Das Mittelfeld ist mit Nedved, Emerson und dem nach ein paar blassen Jahren in Höchstform aufspielenden Italo-Argentinier Camoranesi derart gut besetzt, dass Vieiras Ausfall keine Gleichgewichtsstörungen bedeuten dürfte. Auf der linken Seite rennt in unermüdlicher Selbstverleugnung (er wäre lieber rechts angesiedelt) Gianluca Zambrotta, sein Gegenpart ist der bedächtige Gianluca Pessotto. Bei einem Torverhältnis von 13:2 in der Liga ahnt man, dass das Herzstück von Capellos ungeheuer selbstbewusst auftretender Mannschaft wie eh und je weit hinten angesiedelt ist. Wobei Nationalkeeper Gianluigi Buffon gar nicht mitspielt. Weil er sich im sommerlichen Freundschaftsspiel gegen den AC Mailand verletzte, schickte Milan großzügig als Vertretung seinen dritten Torwart Christian Abbiati. Prompt erlebt der von Klub und Nationalteam ausgemusterte Keeper in Turin einen zweiten Karrierefrühling und steht schon in den Startlöchern für die WM. Robert Kovac, vom FC Bayern gekommen, hingegen drückt bei Capello bevorzugt die Reservebank.

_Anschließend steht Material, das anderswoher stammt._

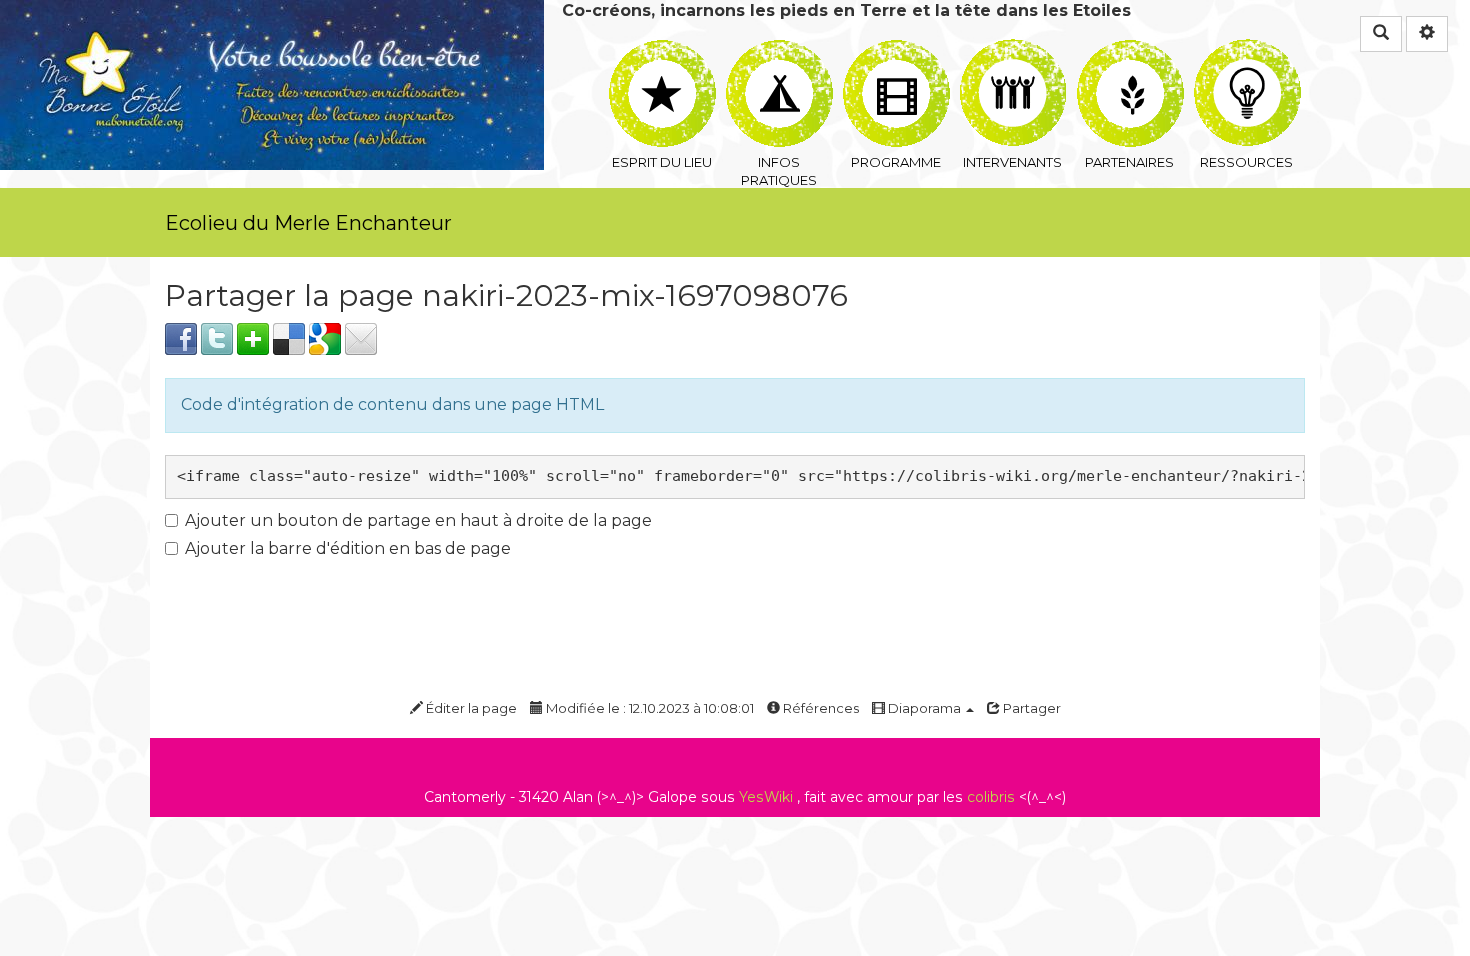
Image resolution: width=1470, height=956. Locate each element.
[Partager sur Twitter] (217, 337)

Uneinholbar erscheint der Rekordmeister auf dem Weg zum 29. Titel schon jetzt seinen Verfolgern. Eine Mannschaft wie aus einem Guss - der als "Feldmarschall" berüchtigte Capello hat in seiner zweiten Turiner Saison das fertig gebracht, wovon seine Konkurrenten in Mailand weiter träumen müssen. Sicher wird woanders schöner gespielt, doch Juves Motto lautet in Abwandlung eines berühmten Bonmots von Giulio Andreotti immer noch: "Das Ergebnis verschleißt den, der es nicht hat."

Und doch knirscht es im Gebälk. Der Klub mit den angeblich meisten Fans weltweit hat zu Hause immer weniger Publikum (7000 zahlende Gäste gegen Messina, nur 23000 verkaufte Dauerkarten), das Spielzeug der einstigen italienischen Ersatz-Königsfamilie ist erschüttert von Skandalen. Noch immer gehört Juve den Agnellis, doch die Geschicke leitet Generaldirektor Luciano Moggi. Der Mann, den Gianni Agnelli einst verächtlich "meinen Stallmeister" nannte, gilt als größter Strippenzieher in Italiens Fußball, auch die beiden Söhne mischen - Interessenkonflikte sind kein Privileg des Premiers Berlusconi - als Spielervermittler mit. Als Juve-Arzt Riccardo Agricola wegen systematischen Dopings des kickenden Personals von einem Turiner Gericht in erster Instanz verurteilt wurde, beschlossen Moggi und sein Manager-Kollege Antonio Giraudo (Freispruch aus Mangel an Beweisen), die Angelegenheit auszusitzen und die Rufe nach einer Suspendierung des kompromittierten Mediziners zu ignorieren. Nun ermittelt die Staatsanwaltschaft gegen Moggi.

Er steht unter dem Verdacht der Beihilfe zum betrügerischen Bankrott von Como Calcio. "Ich werde mit Schlamm beworfen, aber ich lasse denen den Spaß", verteidigt sich Moggi, doch die Ära des mysteriösen "Stallmeisters" scheint sich dem Ende zuzuneigen. Bei den Nachfahren des "Avvocato" Agnelli ist er in Ungnade gefallen. Moggi und Giraudo seien wie Kain und Abel, frotzelte der wenig bibelfeste Agnelli-Enkel Lapo Elkann kürzlich, nachdem er die Juve-Manager aufgefordert hatte, sich doch mal ein Lächeln ins Knopfloch zu stecken. Fürs Image. In der letzten Woche wurde Elkann mit einer Überdosis Kokain in der Wohnung eines Transvestiten gefunden und in letzter Minute gerettet. Juve-Tifosi trugen für ihn aufmunternde Spruchbänder ins Stadion. Der Schock ist groß in Turin. Für Juventus heißt das: Siegen, um zu vergessen.